Five Talks from spaCy-IRL Worth Watching – great summarisation of 5 talks from spaCy-IRL conference which took place in Berlin in the beginning of July. The summarisations are very exact – not too deep, not too shallow and makes you want to watch the talks. From the meta perspective – a very nice connection between academia and industry leveraging ideas from academia to solve industry problems.
King – Man + Woman = King ? In 2016 “Man is to Computer Programmer as Woman is to Homemaker? Debiasing Word Embeddings” was published and showed that the pre-trained word2vec model which was trained on Google News articles exhibited gender stereotypes to, “a disturbing extent.”. Apparently, according to “Fair is Better than Sensational:Man is to Doctor as Woman is to Doctor” at least some of the bias stems from optimisations \ restrictions done in order to present better results. Most significant one the answer to “a to b is like c to ..?” cannot be b. This does not mean that there is no bias, it only means that it was not measured and formalised correctly. This emphasises once again the need to understand the algorithms we use and their limitations.

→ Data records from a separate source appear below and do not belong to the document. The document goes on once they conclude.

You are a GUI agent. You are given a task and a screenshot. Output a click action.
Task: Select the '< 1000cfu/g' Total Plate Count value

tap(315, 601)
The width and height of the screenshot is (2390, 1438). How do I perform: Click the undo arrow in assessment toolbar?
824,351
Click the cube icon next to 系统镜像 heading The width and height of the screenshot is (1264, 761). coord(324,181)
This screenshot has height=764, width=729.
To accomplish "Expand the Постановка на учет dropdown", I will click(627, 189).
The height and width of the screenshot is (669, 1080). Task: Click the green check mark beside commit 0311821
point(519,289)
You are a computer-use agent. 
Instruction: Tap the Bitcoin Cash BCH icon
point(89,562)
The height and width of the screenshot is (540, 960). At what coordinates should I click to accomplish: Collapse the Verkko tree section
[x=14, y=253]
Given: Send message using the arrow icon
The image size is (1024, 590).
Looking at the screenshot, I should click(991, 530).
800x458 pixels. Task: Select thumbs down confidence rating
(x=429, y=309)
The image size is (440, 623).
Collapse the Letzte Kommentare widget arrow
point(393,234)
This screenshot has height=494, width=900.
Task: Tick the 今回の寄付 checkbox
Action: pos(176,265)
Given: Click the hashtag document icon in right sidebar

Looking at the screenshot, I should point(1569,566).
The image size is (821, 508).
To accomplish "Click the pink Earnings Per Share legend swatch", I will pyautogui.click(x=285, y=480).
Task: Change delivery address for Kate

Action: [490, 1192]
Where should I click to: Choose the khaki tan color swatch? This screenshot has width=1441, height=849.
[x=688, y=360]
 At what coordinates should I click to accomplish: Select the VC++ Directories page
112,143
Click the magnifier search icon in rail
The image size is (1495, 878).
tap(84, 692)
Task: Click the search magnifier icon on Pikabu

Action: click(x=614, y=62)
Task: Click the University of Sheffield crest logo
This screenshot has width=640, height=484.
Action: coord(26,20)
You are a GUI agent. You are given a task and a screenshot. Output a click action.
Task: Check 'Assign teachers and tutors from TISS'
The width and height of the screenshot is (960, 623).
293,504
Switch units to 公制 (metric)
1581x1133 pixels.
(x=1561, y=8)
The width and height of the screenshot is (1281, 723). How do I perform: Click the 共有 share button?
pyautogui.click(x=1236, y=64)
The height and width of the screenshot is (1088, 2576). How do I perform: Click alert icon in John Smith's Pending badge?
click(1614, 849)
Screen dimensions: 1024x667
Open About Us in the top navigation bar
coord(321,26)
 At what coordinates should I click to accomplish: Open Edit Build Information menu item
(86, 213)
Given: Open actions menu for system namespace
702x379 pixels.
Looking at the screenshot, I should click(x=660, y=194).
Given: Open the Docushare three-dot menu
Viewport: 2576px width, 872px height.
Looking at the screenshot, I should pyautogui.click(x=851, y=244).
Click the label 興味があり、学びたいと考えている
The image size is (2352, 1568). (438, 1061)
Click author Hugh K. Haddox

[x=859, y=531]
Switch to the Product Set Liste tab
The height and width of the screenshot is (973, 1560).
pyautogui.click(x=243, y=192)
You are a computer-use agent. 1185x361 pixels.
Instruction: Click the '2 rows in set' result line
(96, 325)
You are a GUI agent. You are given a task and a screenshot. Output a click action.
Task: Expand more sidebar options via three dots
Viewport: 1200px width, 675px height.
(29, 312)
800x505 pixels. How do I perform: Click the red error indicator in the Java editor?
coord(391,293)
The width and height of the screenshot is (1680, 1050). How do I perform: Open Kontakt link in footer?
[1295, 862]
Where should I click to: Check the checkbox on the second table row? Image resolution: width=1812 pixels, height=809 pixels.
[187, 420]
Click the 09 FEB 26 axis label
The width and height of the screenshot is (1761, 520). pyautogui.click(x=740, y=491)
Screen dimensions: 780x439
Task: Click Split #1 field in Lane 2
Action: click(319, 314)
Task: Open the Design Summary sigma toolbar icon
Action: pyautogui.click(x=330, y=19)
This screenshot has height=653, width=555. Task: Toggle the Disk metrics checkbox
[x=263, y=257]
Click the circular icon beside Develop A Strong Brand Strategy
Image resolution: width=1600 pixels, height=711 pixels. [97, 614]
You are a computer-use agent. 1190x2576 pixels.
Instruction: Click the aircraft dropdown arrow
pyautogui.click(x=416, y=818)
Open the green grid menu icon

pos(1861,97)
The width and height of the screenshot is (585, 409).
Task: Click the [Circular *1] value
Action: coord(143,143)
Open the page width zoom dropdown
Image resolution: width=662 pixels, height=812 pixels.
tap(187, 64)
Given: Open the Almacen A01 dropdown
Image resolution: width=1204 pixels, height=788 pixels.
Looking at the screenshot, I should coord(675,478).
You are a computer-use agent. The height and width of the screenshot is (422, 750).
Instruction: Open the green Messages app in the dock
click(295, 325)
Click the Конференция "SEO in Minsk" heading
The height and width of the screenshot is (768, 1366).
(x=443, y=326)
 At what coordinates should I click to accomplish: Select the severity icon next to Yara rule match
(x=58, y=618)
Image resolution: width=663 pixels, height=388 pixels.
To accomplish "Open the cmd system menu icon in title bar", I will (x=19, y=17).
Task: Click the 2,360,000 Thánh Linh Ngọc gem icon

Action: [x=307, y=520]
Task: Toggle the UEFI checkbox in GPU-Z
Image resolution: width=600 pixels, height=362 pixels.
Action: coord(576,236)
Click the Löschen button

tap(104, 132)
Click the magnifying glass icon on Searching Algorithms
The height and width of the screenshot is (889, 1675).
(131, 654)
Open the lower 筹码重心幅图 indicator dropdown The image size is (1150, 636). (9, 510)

Bonus – linear digression episode – Revisiting Biased Word Embeddings
10 tips for code review – code review can be a stressful task for both the reviewer and the person her work is being reviewed. This post is from the reviewer point of view, how to make this process more efficient and constructive to both sides. A good follow up post would be how to listen and reach to code review. From my experience, many times it is a boiling point for relationships inside teams and can break teams when not done correctly.
How to label data – if you ever did a data science project you know that obtaining tagged data is a real hassle. You often discover that you don’t have enough data, the tagging is not what you need, etc. This guide will help you avoid pitfalls when issuing a labelling project.
Data-Science Recruitment — Why You May Be Doing It Wrong – post by data science team lead in Zencity regarding do’s and don’t do in the interviewing process for data scientists. In the last few years I widnessed many of this flaws – asking non relevant riddles, given a very long home exercise, not well defined with doubtful data. I would like to emphasise for candidates, specially junior candidates, that if you have doubts during the interview process consider looking for another place.